I always dreaded the day when the last child, the baby, would "leave" home. It was an event that was beyond human comprehension in those long ago days when I was pregnant with my fourth and chasing three others around the mulberry bush. Much much later when I would lie in bed sleepless reliving my conversations with my then recalcitrant teenage children, I found myself longing for the day when life would not be so complicated, when there would be no raised voices, no sibling squabbles to mediate, no screaming about the lack of hot water for a shower as my children got ready for school. Well, the much anticipated day has finally arrived. As of 5:00 p.m. today, the eighth day of July in the year 2010, the family nest will be....officially empty.
I am not grieving and I am not rejoicing. I am simply reflecting. I am looking at a clean den door that used to be plastered with the smudged fingerprints of children of all sizes. Just earlier this morning I had a flashback as I recalled the color-coded and highly detailed dry-erase calendar board covered with sticky notes that used to take up half my refrigerator door. I had a love-hate relationship with that calendar. In those pre-cell phone days I lived in constant fear that I would forget something important or even worse, forget and leave one of my children at an appointment, a practice, or a game. Since they all played sports, my husband and I were forced continually to divide and conquer. It was the way we survived. I even chuckled when I realized that moms on the go have become a marketer's dream. Pottery Barn has a complete organization system to hang on the wall instead of the refrigerator, and there is now something called a "Mom Agenda" to make one's life easier. I guess that's progress.
My house is quiet this morning. I have been praying and talking to my Heavenly Father about the path that I have traversed these past thirty-two years that offspring have lived in my home. I have often stumbled, fallen prey to insecurity and for a time, was captive to a desperate need to control what I could not understand, namely my children. It took me what seems like an eternity to finally learn the graceful art of surrender. Not to my children and their endless demands but to the Lord. I credit Him with getting me through each and every day then and now. If I had it to do all over again, I would raise my voice less and listen more. I would try to keep from majoring on the minors and not worry at all about whether the beds were made, the clothes were clean, and the laundry was folded. And forget the iron. Who cares. I would definitely not schedule so many activities -- even those that looked important or beneficial or were educational or spiritual in nature. I would take more walks and read more books...not by myself but with them. I would laugh more and probably cry more. It is the irony of life that we seldom appreciate what we have in the moment because we are usually consumed by what comes next. So today, I think I will walk around my house. I will wander upstairs to my son's room and take a look at the mess that is all over his bed and his floor and his desk. I might pick a few things up, but then again I might not. I will stand there in the hallway and think about the way I sang Tender Shepherd each night when I put them all to bed, sometimes until I was hoarse.

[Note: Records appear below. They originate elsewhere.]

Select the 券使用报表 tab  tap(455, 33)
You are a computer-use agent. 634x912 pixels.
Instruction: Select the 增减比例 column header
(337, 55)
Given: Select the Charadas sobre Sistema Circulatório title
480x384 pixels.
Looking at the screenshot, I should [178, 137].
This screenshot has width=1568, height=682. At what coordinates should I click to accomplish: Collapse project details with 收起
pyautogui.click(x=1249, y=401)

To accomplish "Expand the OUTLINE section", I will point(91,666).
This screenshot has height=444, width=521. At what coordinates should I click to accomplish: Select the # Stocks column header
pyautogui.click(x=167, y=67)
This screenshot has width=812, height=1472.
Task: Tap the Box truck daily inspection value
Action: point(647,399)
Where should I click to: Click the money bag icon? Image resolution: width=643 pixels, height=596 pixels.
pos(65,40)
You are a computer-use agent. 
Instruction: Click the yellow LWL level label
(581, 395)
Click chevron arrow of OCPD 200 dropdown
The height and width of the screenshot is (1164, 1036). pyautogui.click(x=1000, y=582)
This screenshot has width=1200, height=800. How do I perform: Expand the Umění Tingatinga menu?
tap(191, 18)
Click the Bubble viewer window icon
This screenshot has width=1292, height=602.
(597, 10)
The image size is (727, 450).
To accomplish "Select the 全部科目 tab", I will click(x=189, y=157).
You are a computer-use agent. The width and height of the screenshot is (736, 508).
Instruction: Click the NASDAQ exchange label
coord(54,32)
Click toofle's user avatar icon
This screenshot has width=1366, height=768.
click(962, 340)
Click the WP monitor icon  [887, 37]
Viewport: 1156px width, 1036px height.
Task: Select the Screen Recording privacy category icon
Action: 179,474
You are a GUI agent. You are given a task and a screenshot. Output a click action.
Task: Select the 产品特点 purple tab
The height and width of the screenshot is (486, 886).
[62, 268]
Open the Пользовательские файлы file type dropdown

I will look over the pictures that fill the hallway, and I will grin at the way that one of the boys' ears stuck out under his baseball hat and remember how cute my daughter looked in her yellow tutu. So many days, so many years, so many memories.
Despite what you may think I am actually excited and hopeful about this next stage of life for me and for them. But right now I am signing off to savor the cereal bowl in the sink, the crumbs on the counter, and the big shoes in the hallway where the last child at home left them when he took them off last night.
Beautiful post. While I am 15 years or so from an empty nest, I do look forward to that day. I pray I will still have the energy to do all of the things my husband and I dream of doing. I pray that I will enjoy my daughters for who they are and enjoy remembering who they have been. I pray that, like you, I will be able to not laugh or cry but simply reflect on the passing of one stage of motherhood into another. Because you are done with the heavy lifting. The seeds are planted. The droughts and floods have been survived. You can now simply enjoy the harvest of who your children are.
ReplyDeleteBeautifully written! Just so you know, when Bettye asks why Addison's clothes aren't ironed I'm going to tell her Kathy said it was okay ;)
ReplyDeleteKathy--what a blessing it is for me to read your blogs. Your words capture what is in my heart and soul. Thank you.
ReplyDeleteGorgeous! Made me want to cry! I am the baby sister, one year away from facing the same scenario. I too, have mixed feelings, as I have never been married to my wonderful husband "without children"! I am looking forward to the "next phase" with excitement, anticipation and some sadness. I have always "appeared" to be very independent, yet I find that in many ways, I am dependent on my husband, my sisters and my children to "tell me what to do"! I guess it is time for me to also allow the LORD to take me down a new path.
ReplyDeleteRemember sweet sister, just as I have for 51 years.....I'm watching you! :)
I have been sitting here carefully reading every post and loving the photos. Since I started at the top- I read this one last and I am almost undone. Thank you for blogging. For years, I've longed for more time with you and now, my prayers are answered. And then my moist eyes turned to laughter when I read Julie's comment about waiting to be "told what to do". Love you so much. I'll be quoting you today..."we seldom appreciate what we have in the moment because we are usually consumed by what comes next." Rich and meaningul words.